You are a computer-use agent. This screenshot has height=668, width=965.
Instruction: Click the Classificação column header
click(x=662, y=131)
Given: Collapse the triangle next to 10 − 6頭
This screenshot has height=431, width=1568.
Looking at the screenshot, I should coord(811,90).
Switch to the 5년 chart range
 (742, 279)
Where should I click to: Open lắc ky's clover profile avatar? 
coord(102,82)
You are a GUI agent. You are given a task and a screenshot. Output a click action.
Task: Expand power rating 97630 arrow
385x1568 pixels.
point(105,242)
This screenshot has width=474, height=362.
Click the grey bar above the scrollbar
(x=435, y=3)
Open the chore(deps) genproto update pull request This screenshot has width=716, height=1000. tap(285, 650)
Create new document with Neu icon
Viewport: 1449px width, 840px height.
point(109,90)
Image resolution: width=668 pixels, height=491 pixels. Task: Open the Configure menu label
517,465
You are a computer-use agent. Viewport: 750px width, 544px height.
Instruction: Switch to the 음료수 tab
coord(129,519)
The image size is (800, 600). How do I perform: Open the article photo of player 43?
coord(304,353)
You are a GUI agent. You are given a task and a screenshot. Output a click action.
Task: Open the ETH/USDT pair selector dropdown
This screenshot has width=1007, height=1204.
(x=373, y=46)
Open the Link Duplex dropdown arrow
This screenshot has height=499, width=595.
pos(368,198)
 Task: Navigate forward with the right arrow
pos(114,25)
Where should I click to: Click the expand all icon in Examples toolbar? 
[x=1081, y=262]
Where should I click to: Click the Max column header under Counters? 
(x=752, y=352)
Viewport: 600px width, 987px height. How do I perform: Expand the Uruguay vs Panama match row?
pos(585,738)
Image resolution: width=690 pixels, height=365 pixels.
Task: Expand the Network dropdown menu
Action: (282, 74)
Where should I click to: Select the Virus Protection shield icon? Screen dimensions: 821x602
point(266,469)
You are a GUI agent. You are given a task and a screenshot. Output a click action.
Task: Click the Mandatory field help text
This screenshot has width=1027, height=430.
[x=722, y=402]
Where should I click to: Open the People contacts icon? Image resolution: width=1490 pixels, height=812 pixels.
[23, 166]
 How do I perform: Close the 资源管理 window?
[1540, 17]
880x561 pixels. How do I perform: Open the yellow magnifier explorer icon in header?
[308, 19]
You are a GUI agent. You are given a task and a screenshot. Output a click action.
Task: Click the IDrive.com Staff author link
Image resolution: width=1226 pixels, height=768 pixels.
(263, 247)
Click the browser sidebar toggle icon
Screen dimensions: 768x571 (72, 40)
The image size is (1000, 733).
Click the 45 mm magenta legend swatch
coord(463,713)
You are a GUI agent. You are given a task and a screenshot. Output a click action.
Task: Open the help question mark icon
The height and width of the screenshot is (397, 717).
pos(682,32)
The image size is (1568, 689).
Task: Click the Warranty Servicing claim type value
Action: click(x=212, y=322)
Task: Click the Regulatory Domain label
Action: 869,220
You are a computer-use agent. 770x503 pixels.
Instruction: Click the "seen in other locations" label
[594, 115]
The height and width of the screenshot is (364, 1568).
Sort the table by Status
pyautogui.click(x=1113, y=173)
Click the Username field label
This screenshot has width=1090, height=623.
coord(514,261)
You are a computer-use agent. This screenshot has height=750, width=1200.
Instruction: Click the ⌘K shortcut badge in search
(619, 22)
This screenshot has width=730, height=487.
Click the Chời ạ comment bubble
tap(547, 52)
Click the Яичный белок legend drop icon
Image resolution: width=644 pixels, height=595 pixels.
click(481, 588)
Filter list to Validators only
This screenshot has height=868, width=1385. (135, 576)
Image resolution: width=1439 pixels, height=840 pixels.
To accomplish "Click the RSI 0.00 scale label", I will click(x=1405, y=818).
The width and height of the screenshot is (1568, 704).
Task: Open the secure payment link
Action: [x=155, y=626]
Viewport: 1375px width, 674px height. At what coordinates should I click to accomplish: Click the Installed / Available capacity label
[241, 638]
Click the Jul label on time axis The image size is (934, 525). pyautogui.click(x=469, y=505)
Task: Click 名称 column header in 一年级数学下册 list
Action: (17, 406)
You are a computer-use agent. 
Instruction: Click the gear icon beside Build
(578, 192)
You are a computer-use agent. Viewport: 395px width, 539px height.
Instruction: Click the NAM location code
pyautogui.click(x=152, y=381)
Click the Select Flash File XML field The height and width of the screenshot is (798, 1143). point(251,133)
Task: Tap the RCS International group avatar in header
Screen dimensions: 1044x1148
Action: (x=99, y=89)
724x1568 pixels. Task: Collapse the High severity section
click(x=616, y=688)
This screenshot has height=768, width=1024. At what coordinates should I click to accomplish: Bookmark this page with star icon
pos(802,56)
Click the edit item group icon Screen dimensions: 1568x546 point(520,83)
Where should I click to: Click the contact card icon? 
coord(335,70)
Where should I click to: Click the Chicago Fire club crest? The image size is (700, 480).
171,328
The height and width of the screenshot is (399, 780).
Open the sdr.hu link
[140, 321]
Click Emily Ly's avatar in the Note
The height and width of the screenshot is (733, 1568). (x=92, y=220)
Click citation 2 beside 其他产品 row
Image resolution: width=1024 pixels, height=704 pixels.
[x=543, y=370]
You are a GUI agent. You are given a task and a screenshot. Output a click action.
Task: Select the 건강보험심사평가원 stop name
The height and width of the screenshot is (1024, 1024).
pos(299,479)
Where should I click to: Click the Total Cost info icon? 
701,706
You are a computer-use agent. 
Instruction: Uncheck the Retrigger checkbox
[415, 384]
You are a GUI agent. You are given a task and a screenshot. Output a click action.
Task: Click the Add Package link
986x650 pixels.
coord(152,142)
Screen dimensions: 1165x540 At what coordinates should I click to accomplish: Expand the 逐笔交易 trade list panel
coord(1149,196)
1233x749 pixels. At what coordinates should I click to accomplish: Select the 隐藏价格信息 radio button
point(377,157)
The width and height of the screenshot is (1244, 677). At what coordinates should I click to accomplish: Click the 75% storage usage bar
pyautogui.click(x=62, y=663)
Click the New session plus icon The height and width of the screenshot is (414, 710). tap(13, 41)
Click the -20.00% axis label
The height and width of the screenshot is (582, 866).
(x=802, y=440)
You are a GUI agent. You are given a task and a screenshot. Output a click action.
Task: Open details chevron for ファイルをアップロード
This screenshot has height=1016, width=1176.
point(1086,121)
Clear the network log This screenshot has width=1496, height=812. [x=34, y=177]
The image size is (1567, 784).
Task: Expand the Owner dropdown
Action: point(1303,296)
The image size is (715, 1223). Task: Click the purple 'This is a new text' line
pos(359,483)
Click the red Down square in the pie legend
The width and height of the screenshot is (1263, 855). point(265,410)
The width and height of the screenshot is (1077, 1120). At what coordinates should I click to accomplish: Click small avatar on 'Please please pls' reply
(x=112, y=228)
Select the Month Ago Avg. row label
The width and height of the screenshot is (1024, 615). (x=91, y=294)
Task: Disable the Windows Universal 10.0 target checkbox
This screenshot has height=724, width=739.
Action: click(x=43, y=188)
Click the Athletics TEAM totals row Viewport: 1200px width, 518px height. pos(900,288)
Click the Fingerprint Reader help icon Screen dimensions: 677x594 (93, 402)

____________________

Make an exact copy of every line in the data.

You are a computer-use agent. This screenshot has height=668, width=965.
Instruction: Click the Classificação column header
click(x=662, y=131)
Given: Collapse the triangle next to 10 − 6頭
This screenshot has height=431, width=1568.
Looking at the screenshot, I should coord(811,90).
Switch to the 5년 chart range
 (742, 279)
Where should I click to: Open lắc ky's clover profile avatar? 
coord(102,82)
You are a GUI agent. You are given a task and a screenshot. Output a click action.
Task: Expand power rating 97630 arrow
385x1568 pixels.
point(105,242)
This screenshot has width=474, height=362.
Click the grey bar above the scrollbar
(x=435, y=3)
Open the chore(deps) genproto update pull request This screenshot has width=716, height=1000. tap(285, 650)
Create new document with Neu icon
Viewport: 1449px width, 840px height.
point(109,90)
Image resolution: width=668 pixels, height=491 pixels. Task: Open the Configure menu label
517,465
You are a computer-use agent. Viewport: 750px width, 544px height.
Instruction: Switch to the 음료수 tab
coord(129,519)
The image size is (800, 600). How do I perform: Open the article photo of player 43?
coord(304,353)
You are a GUI agent. You are given a task and a screenshot. Output a click action.
Task: Open the ETH/USDT pair selector dropdown
This screenshot has width=1007, height=1204.
(x=373, y=46)
Open the Link Duplex dropdown arrow
This screenshot has height=499, width=595.
pos(368,198)
 Task: Navigate forward with the right arrow
pos(114,25)
Where should I click to: Click the expand all icon in Examples toolbar? 
[x=1081, y=262]
Where should I click to: Click the Max column header under Counters? 
(x=752, y=352)
Viewport: 600px width, 987px height. How do I perform: Expand the Uruguay vs Panama match row?
pos(585,738)
Image resolution: width=690 pixels, height=365 pixels.
Task: Expand the Network dropdown menu
Action: (282, 74)
Where should I click to: Select the Virus Protection shield icon? Screen dimensions: 821x602
point(266,469)
You are a GUI agent. You are given a task and a screenshot. Output a click action.
Task: Click the Mandatory field help text
This screenshot has width=1027, height=430.
[x=722, y=402]
Where should I click to: Open the People contacts icon? Image resolution: width=1490 pixels, height=812 pixels.
[23, 166]
 How do I perform: Close the 资源管理 window?
[1540, 17]
880x561 pixels. How do I perform: Open the yellow magnifier explorer icon in header?
[308, 19]
You are a GUI agent. You are given a task and a screenshot. Output a click action.
Task: Click the IDrive.com Staff author link
Image resolution: width=1226 pixels, height=768 pixels.
(263, 247)
Click the browser sidebar toggle icon
Screen dimensions: 768x571 (72, 40)
The image size is (1000, 733).
Click the 45 mm magenta legend swatch
coord(463,713)
You are a GUI agent. You are given a task and a screenshot. Output a click action.
Task: Open the help question mark icon
The height and width of the screenshot is (397, 717).
pos(682,32)
The image size is (1568, 689).
Task: Click the Warranty Servicing claim type value
Action: click(x=212, y=322)
Task: Click the Regulatory Domain label
Action: 869,220
You are a computer-use agent. 770x503 pixels.
Instruction: Click the "seen in other locations" label
[594, 115]
The height and width of the screenshot is (364, 1568).
Sort the table by Status
pyautogui.click(x=1113, y=173)
Click the Username field label
This screenshot has width=1090, height=623.
coord(514,261)
You are a computer-use agent. This screenshot has height=750, width=1200.
Instruction: Click the ⌘K shortcut badge in search
(619, 22)
This screenshot has width=730, height=487.
Click the Chời ạ comment bubble
tap(547, 52)
Click the Яичный белок legend drop icon
Image resolution: width=644 pixels, height=595 pixels.
click(481, 588)
Filter list to Validators only
This screenshot has height=868, width=1385. (135, 576)
Image resolution: width=1439 pixels, height=840 pixels.
To accomplish "Click the RSI 0.00 scale label", I will click(x=1405, y=818).
The width and height of the screenshot is (1568, 704).
Task: Open the secure payment link
Action: [x=155, y=626]
Viewport: 1375px width, 674px height. At what coordinates should I click to accomplish: Click the Installed / Available capacity label
[241, 638]
Click the Jul label on time axis The image size is (934, 525). pyautogui.click(x=469, y=505)
Task: Click 名称 column header in 一年级数学下册 list
Action: (17, 406)
You are a computer-use agent. 
Instruction: Click the gear icon beside Build
(578, 192)
You are a computer-use agent. Viewport: 395px width, 539px height.
Instruction: Click the NAM location code
pyautogui.click(x=152, y=381)
Click the Select Flash File XML field The height and width of the screenshot is (798, 1143). point(251,133)
Task: Tap the RCS International group avatar in header
Screen dimensions: 1044x1148
Action: (x=99, y=89)
724x1568 pixels. Task: Collapse the High severity section
click(x=616, y=688)
This screenshot has height=768, width=1024. At what coordinates should I click to accomplish: Bookmark this page with star icon
pos(802,56)
Click the edit item group icon Screen dimensions: 1568x546 point(520,83)
Where should I click to: Click the contact card icon? 
coord(335,70)
Where should I click to: Click the Chicago Fire club crest? The image size is (700, 480).
171,328
The height and width of the screenshot is (399, 780).
Open the sdr.hu link
[140, 321]
Click Emily Ly's avatar in the Note
The height and width of the screenshot is (733, 1568). (x=92, y=220)
Click citation 2 beside 其他产品 row
Image resolution: width=1024 pixels, height=704 pixels.
[x=543, y=370]
You are a GUI agent. You are given a task and a screenshot. Output a click action.
Task: Select the 건강보험심사평가원 stop name
The height and width of the screenshot is (1024, 1024).
pos(299,479)
Where should I click to: Click the Total Cost info icon? 
701,706
You are a computer-use agent. 
Instruction: Uncheck the Retrigger checkbox
[415, 384]
You are a GUI agent. You are given a task and a screenshot. Output a click action.
Task: Click the Add Package link
986x650 pixels.
coord(152,142)
Screen dimensions: 1165x540 At what coordinates should I click to accomplish: Expand the 逐笔交易 trade list panel
coord(1149,196)
1233x749 pixels. At what coordinates should I click to accomplish: Select the 隐藏价格信息 radio button
point(377,157)
The width and height of the screenshot is (1244, 677). At what coordinates should I click to accomplish: Click the 75% storage usage bar
pyautogui.click(x=62, y=663)
Click the New session plus icon The height and width of the screenshot is (414, 710). tap(13, 41)
Click the -20.00% axis label
The height and width of the screenshot is (582, 866).
(x=802, y=440)
You are a GUI agent. You are given a task and a screenshot. Output a click action.
Task: Open details chevron for ファイルをアップロード
This screenshot has height=1016, width=1176.
point(1086,121)
Clear the network log This screenshot has width=1496, height=812. [x=34, y=177]
The image size is (1567, 784).
Task: Expand the Owner dropdown
Action: point(1303,296)
The image size is (715, 1223). Task: Click the purple 'This is a new text' line
pos(359,483)
Click the red Down square in the pie legend
The width and height of the screenshot is (1263, 855). point(265,410)
The width and height of the screenshot is (1077, 1120). At what coordinates should I click to accomplish: Click small avatar on 'Please please pls' reply
(x=112, y=228)
Select the Month Ago Avg. row label
The width and height of the screenshot is (1024, 615). (x=91, y=294)
Task: Disable the Windows Universal 10.0 target checkbox
This screenshot has height=724, width=739.
Action: click(x=43, y=188)
Click the Athletics TEAM totals row Viewport: 1200px width, 518px height. pos(900,288)
Click the Fingerprint Reader help icon Screen dimensions: 677x594 (93, 402)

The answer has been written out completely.